Excerto para leitura =
Quando lemos, outra pessoa pensa por nós: repetimos apenas o
seu processo mental. Ocorre algo semelhante quando o estudante que está a
aprender a escrever refaz com a pena as linhas traçadas a lápis pelo professor.
Sendo assim, na leitura, o trabalho de pensar é-nos subtraído em grande parte.
Isso explica o sensível alívio que experimentamos quando deixamos de nos ocupar
com os nossos pensamentos para passar à leitura. Porém, enquanto lemos, a nossa
cabeça, na realidade, não passa de uma arena dos pensamentos alheios. E quando
estes se vão, o que resta? Essa é a razão pela qual quem lê muito e durante
quase o dia inteiro, mas repousa nos intervalos, passando o tempo sem pensar,
pouco a pouco perde a capacidade de pensar por si mesmo - como alguém que
sempre cavalga e acaba por desaprender a caminhar. Tal é a situação de muitos
eruditos: à força de ler, estupidificaram-se. Pois ler constantemente,
retomando a leitura a cada instante livre, paralisa o espírito mais do que o
trabalho manual contínuo, visto que, na execução deste último, é possível
entregar-se aos seus próprios pensamentos.

Tarefas a realizar =
1. No excerto sobre a leitura, a que acaba por levar o hábito de quem sempre cavalga?
2. Indique se cada afirmação concorda com o excerto sobre a leitura, respondendo sim ou não e citando as palavras decisivas do excerto: (a) na leitura, o trabalho de pensar é-nos retirado em grande parte; (b) o trabalho manual contínuo paralisa o espírito mais do que a leitura constante; (c) muitos eruditos estupidificaram-se à força de ler.
3. Copie fielmente do excerto sobre a leitura o trecho que vai de "Sendo assim, na" até "seus próprios pensamentos.".

Amostra de dados =

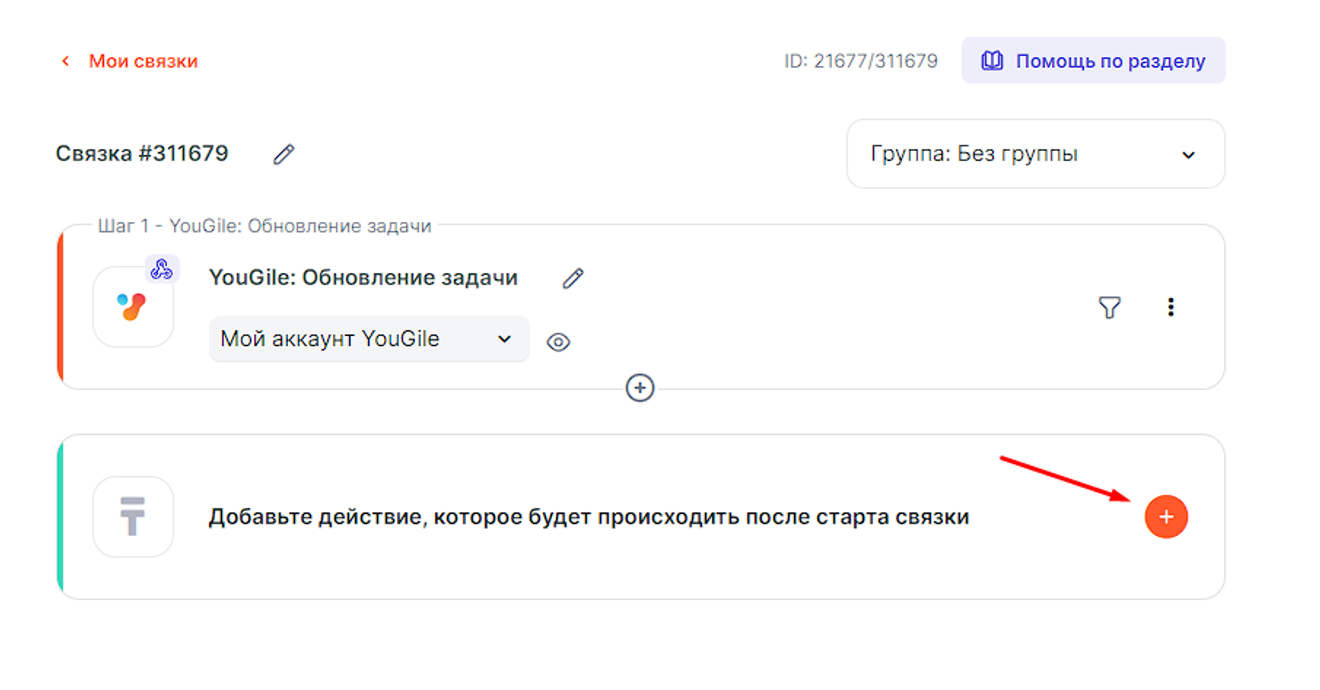Click the Добавьте действие prompt text
Screen dimensions: 1320x690
point(588,517)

Resultados por tarefa =
1. Acaba por levá-lo a desaprender a caminhar.

2.
(a) Sim: "na leitura, o trabalho de pensar é-nos subtraído em grande parte".
(b) Não: "ler constantemente, retomando a leitura a cada instante livre, paralisa o espírito mais do que o trabalho manual contínuo".
(c) Sim: "Tal é a situação de muitos eruditos: à força de ler, estupidificaram-se".

3.
Sendo assim, na leitura, o trabalho de pensar é-nos subtraído em grande parte.
Isso explica o sensível alívio que experimentamos quando deixamos de nos ocupar
com os nossos pensamentos para passar à leitura. Porém, enquanto lemos, a nossa
cabeça, na realidade, não passa de uma arena dos pensamentos alheios. E quando
estes se vão, o que resta? Essa é a razão pela qual quem lê muito e durante
quase o dia inteiro, mas repousa nos intervalos, passando o tempo sem pensar,
pouco a pouco perde a capacidade de pensar por si mesmo - como alguém que
sempre cavalga e acaba por desaprender a caminhar. Tal é a situação de muitos
eruditos: à força de ler, estupidificaram-se. Pois ler constantemente,
retomando a leitura a cada instante livre, paralisa o espírito mais do que o
trabalho manual contínuo, visto que, na execução deste último, é possível
entregar-se aos seus próprios pensamentos.